Count I of the complaint asserts that the plan adopted on December 8, 1985, is an employee benefit plan within the meaning of ERISA, and that defendant's conduct violated various provisions of ERISA. Count II charges a violation of defendant's agreement to provide plaintiff with a written severance agreement. Count III alleges a violation of the severance agreement itself, and Count IV seeks damages for the intentional infliction of emotional distress.
Defendant, in addition to filing its Answer denying that plaintiff was a participant in the plan in question, also filed the instant motions, which we shall discuss in turn.
I. Pre-emption of State Law Claims
Defendant maintains that Counts II, III, and IV of the complaint, which contain state law claims, are pre-empted by ERISA and should be dismissed.

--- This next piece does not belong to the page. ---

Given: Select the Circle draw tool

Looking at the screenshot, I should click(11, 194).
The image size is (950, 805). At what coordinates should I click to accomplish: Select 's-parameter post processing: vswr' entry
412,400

Count II alleges breach of a contract to provide plaintiff with a severance agreement; Count III, a breach of the terms of defendant's severance plan itself; and Count IV, intentional infliction of emotional distress. The only other count is Count I, which seeks relief under ERISA, and which is not the object of defendant's motion to dismiss.
ERISA pre-empts, with certain enumerated exceptions not applicable here,
"any and all state laws insofar as they may now or hereafter relate to any employee benefit plan" covered by ERISA, 29 U.S.C. § 1144(a). There are two steps to our analysis of whether plaintiff's state law claims are pre-empted. First, we must determine if defendant had an ERISA benefit plan as defined by the courts. If defendant did have such an employee benefit plan, then, second, we must analyze whether the state laws involved "relate to" this plan.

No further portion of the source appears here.